Task item - Isolate every line in the data with the string "screenshot" and copy it.

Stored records
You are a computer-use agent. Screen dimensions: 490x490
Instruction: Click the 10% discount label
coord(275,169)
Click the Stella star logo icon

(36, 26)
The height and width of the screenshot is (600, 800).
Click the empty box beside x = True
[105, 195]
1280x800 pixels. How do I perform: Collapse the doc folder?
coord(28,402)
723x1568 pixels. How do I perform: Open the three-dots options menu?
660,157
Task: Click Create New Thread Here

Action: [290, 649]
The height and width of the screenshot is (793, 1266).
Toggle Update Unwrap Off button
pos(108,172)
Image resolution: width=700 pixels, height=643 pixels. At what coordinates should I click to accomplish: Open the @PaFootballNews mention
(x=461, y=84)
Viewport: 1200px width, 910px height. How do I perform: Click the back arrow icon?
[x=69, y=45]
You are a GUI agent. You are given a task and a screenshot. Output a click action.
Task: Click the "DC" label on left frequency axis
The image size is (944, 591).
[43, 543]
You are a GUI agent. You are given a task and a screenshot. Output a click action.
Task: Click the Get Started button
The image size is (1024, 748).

The completed task -
The height and width of the screenshot is (600, 800).
The height and width of the screenshot is (793, 1266).
You are a GUI agent. You are given a task and a screenshot. Output a click action.
You are a GUI agent. You are given a task and a screenshot. Output a click action.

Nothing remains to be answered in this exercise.